Work required:
Pull out the entries below, starting with the very first line and stopping after the line that has "(1378, 896)", and copy them word for word with both end lines included.
-- START Dataset records --
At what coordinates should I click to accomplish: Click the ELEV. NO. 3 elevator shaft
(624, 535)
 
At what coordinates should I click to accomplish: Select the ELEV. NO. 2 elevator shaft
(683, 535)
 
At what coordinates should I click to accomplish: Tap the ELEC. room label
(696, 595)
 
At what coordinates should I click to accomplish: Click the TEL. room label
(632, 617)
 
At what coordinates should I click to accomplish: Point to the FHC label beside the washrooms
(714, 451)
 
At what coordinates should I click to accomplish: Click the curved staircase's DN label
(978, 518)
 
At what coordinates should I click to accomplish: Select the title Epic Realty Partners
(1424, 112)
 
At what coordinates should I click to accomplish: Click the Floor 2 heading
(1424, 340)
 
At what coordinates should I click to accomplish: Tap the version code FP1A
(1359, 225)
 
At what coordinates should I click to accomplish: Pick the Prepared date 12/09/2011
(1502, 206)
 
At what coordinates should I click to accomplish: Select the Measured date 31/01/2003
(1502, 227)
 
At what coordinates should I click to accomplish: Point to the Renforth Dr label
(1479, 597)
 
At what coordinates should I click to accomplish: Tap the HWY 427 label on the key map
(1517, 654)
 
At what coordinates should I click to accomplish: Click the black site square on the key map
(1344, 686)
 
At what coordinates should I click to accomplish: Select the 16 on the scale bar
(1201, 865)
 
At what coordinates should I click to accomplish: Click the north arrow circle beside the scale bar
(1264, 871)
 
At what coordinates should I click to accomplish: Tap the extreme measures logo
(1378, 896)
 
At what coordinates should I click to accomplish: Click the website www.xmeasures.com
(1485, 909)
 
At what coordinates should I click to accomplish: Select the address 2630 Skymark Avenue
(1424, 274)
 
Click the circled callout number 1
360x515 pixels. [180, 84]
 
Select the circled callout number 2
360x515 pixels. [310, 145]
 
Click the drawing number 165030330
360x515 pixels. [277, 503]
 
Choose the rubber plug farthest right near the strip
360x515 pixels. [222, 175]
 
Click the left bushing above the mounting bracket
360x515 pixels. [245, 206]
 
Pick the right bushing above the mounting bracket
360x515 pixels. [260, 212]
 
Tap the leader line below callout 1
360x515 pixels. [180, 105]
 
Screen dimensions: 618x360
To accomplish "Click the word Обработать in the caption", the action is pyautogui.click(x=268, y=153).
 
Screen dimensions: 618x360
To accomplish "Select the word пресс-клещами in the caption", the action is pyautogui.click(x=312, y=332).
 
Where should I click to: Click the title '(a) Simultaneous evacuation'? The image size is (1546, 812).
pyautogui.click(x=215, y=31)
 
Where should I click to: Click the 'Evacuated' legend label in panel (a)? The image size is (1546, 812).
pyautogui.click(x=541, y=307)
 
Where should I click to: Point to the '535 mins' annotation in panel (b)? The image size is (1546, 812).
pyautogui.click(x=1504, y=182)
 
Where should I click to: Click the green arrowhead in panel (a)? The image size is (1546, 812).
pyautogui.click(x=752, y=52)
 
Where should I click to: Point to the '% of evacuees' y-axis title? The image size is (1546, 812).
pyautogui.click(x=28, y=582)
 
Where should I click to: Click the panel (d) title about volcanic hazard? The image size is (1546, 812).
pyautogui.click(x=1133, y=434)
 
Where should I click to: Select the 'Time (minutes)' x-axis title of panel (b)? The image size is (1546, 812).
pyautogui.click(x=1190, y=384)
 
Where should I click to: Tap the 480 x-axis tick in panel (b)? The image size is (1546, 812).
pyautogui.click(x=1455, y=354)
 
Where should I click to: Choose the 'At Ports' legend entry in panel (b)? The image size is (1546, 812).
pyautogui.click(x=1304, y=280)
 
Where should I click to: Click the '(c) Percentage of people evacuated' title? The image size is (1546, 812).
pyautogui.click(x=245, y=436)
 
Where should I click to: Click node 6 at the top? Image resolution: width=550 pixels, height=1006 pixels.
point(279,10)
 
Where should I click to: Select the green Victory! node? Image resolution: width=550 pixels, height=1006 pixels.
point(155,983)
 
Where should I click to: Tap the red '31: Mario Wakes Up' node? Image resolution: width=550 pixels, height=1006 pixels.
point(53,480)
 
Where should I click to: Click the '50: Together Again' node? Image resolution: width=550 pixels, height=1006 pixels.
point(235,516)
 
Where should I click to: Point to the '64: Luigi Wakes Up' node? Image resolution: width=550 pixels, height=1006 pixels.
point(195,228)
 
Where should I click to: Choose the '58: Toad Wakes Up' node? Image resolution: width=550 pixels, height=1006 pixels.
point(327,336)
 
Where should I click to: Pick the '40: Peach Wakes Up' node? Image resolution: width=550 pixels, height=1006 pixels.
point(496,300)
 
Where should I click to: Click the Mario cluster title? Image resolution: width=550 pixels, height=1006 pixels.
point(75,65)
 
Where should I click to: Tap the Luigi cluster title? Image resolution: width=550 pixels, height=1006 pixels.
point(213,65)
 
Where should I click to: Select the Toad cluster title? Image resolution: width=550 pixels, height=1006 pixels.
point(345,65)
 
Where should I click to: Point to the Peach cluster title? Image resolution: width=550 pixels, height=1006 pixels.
-- END Dataset records --
Response below:
At what coordinates should I click to accomplish: Click the ELEV. NO. 3 elevator shaft
(624, 535)
 
At what coordinates should I click to accomplish: Select the ELEV. NO. 2 elevator shaft
(683, 535)
 
At what coordinates should I click to accomplish: Tap the ELEC. room label
(696, 595)
 
At what coordinates should I click to accomplish: Click the TEL. room label
(632, 617)
 
At what coordinates should I click to accomplish: Point to the FHC label beside the washrooms
(714, 451)
 
At what coordinates should I click to accomplish: Click the curved staircase's DN label
(978, 518)
 
At what coordinates should I click to accomplish: Select the title Epic Realty Partners
(1424, 112)
 
At what coordinates should I click to accomplish: Click the Floor 2 heading
(1424, 340)
 
At what coordinates should I click to accomplish: Tap the version code FP1A
(1359, 225)
 
At what coordinates should I click to accomplish: Pick the Prepared date 12/09/2011
(1502, 206)
 
At what coordinates should I click to accomplish: Select the Measured date 31/01/2003
(1502, 227)
 
At what coordinates should I click to accomplish: Point to the Renforth Dr label
(1479, 597)
 
At what coordinates should I click to accomplish: Tap the HWY 427 label on the key map
(1517, 654)
 
At what coordinates should I click to accomplish: Click the black site square on the key map
(1344, 686)
 
At what coordinates should I click to accomplish: Select the 16 on the scale bar
(1201, 865)
 
At what coordinates should I click to accomplish: Click the north arrow circle beside the scale bar
(1264, 871)
 
At what coordinates should I click to accomplish: Tap the extreme measures logo
(1378, 896)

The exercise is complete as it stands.